The Takeaway by the Fire
The charm of this work is not that machines are becoming lone geniuses. Science has never really worked that way, no matter how many portraits of solemn men with beards suggest otherwise. The charm is that AI systems might become tireless idea-sorters: reading more than any one person can, proposing testable paths, and helping scientists spend less time wandering the library stacks with a candle.
But the lab bench still outranks the chatbot. If these tools keep producing hypotheses that survive real experiments, they could make early drug discovery less wasteful and help smaller teams explore more ideas. If not, they will still be very fancy autocomplete with a clipboard.
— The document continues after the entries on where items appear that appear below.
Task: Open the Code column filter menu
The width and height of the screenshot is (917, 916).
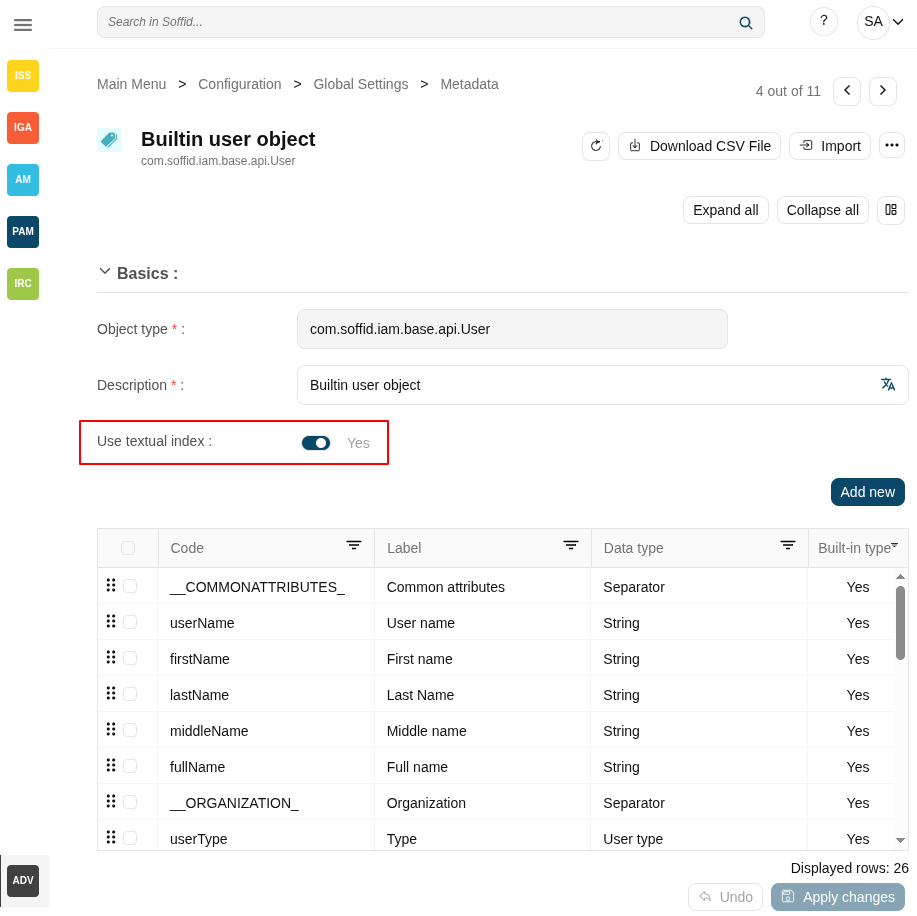Action: click(x=354, y=546)
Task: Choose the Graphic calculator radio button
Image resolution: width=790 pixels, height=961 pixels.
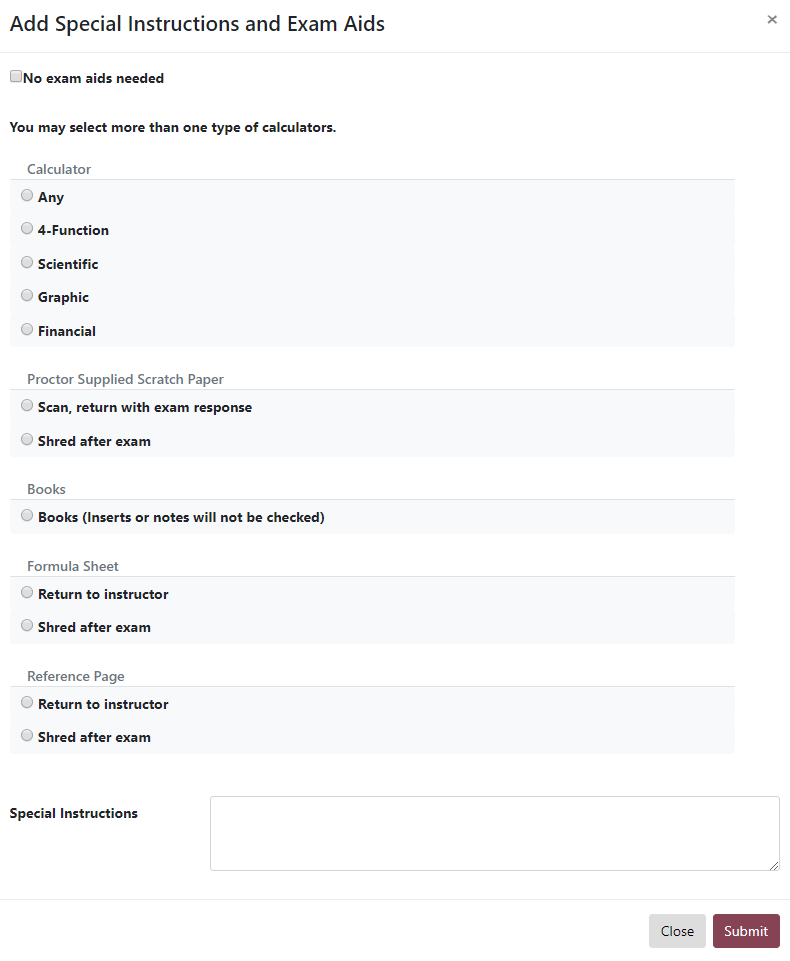Action: point(27,295)
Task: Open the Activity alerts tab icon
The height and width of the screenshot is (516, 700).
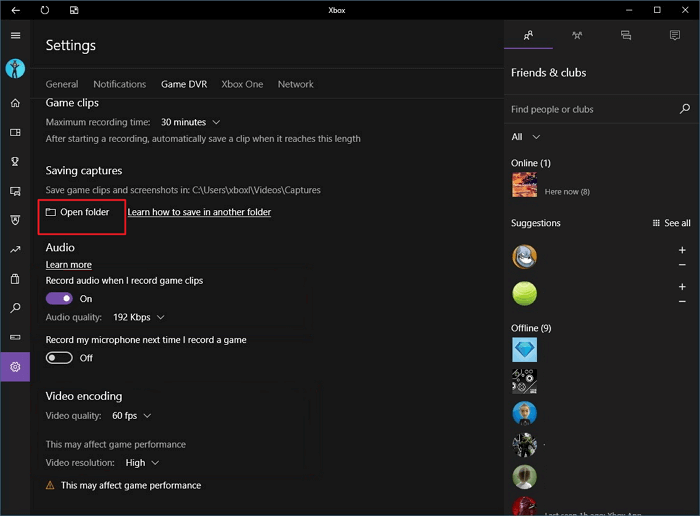Action: tap(675, 35)
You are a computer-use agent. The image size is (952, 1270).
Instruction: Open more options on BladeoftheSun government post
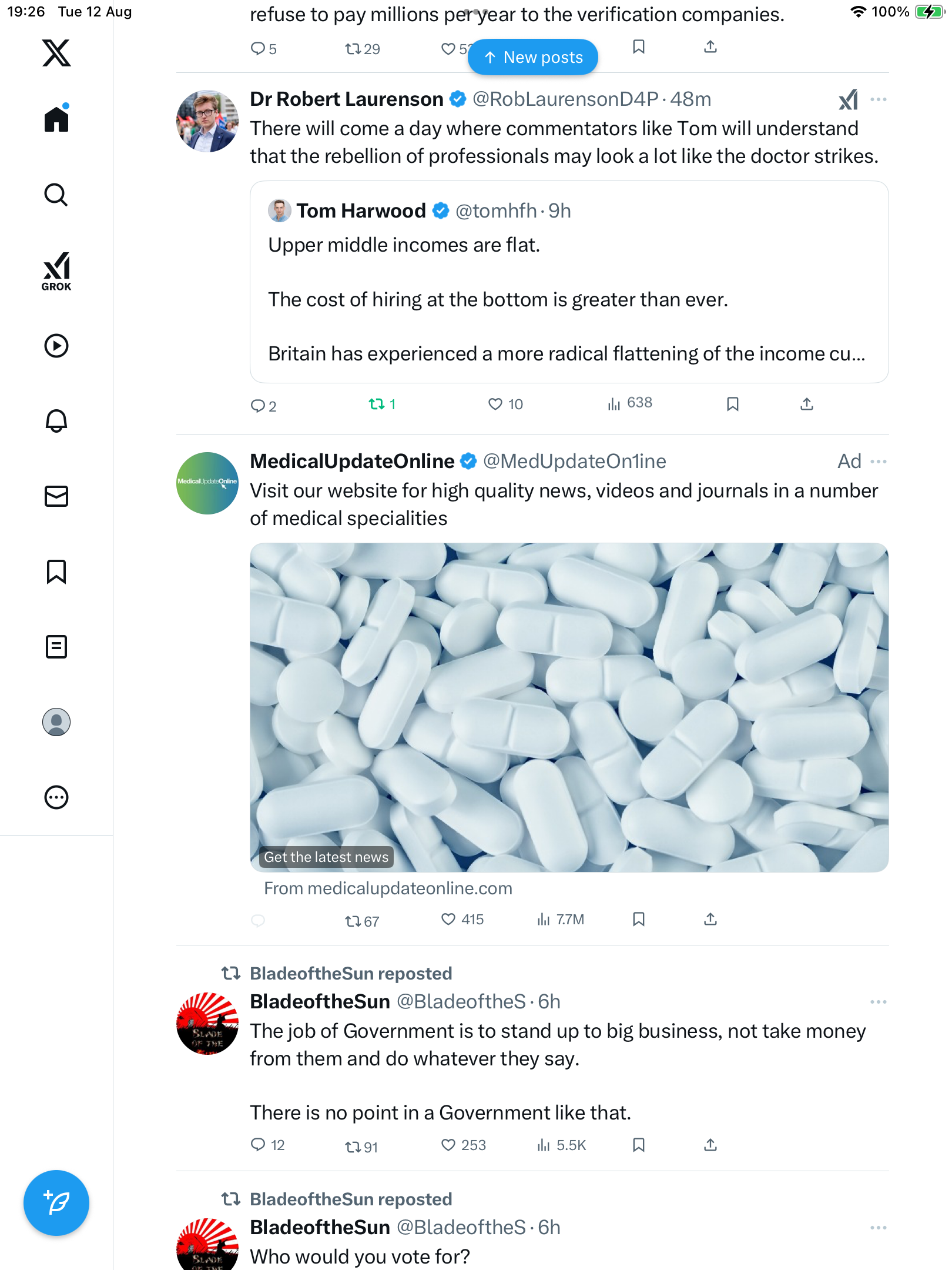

Either way, the next time your phone finishes your sentence, give it a wary nod. Its larger cousins are now trying to finish the sentence that begins, “Maybe this disease works like...”
References
-
Elemento, O. “AI systems devise hypotheses and ways to test them.” Nature (2026). DOI: 10.1038/d41586-026-01873-2. PMID: 42380272
-
Gottweis, J. et al. “Accelerating scientific discovery with Co-Scientist.” Nature (2026). DOI: 10.1038/s41586-026-10644-y
-
Ghareeb, A. E. et al. “A multi-agent system for automating scientific discovery.” Nature (2026). DOI: 10.1038/s41586-026-10652-y. arXiv: 2505.13400
-
Ledford, H. “Teams of AI agents boost speed of research.” Nature (2026). DOI: 10.1038/d41586-026-01596-4
-
Oldach, L. & Pratap, A. “AI companies introduce new agent-based tools for scientific discovery.” Chemical & Engineering News (2026).
-
Zhang, X. “Will AI spark a scientific renaissance - or a diffuse monoculture?” Nature (2026). DOI: 10.1038/d41586-026-01954-2
-
“Scientific method.” Wikipedia. https://en.wikipedia.org/wiki/Scientific_method
-
Boiko, D. A., MacKnight, R., Kline, B. & Gomes, G. “Autonomous chemical research with large language models.” Nature 624, 570-578 (2023). DOI: 10.1038/s41586-023-06792-0
-
Swanson, K. et al. “The Virtual Lab of AI agents designs new SARS-CoV-2 nanobodies.” Nature 646, 716-723 (2025). DOI: 10.1038/s41586-025-09442-9
-
Gridach, M. et al. “Agentic AI for Scientific Discovery: A Survey of Progress, Challenges, and Future Directions.” arXiv (2025). arXiv: 2503.08979
Disclaimer: This blog post is a simplified summary of published research for educational purposes. The accompanying illustration is artistic and does not depict actual model architectures, data, or experimental results. Always refer to the original paper for technical details.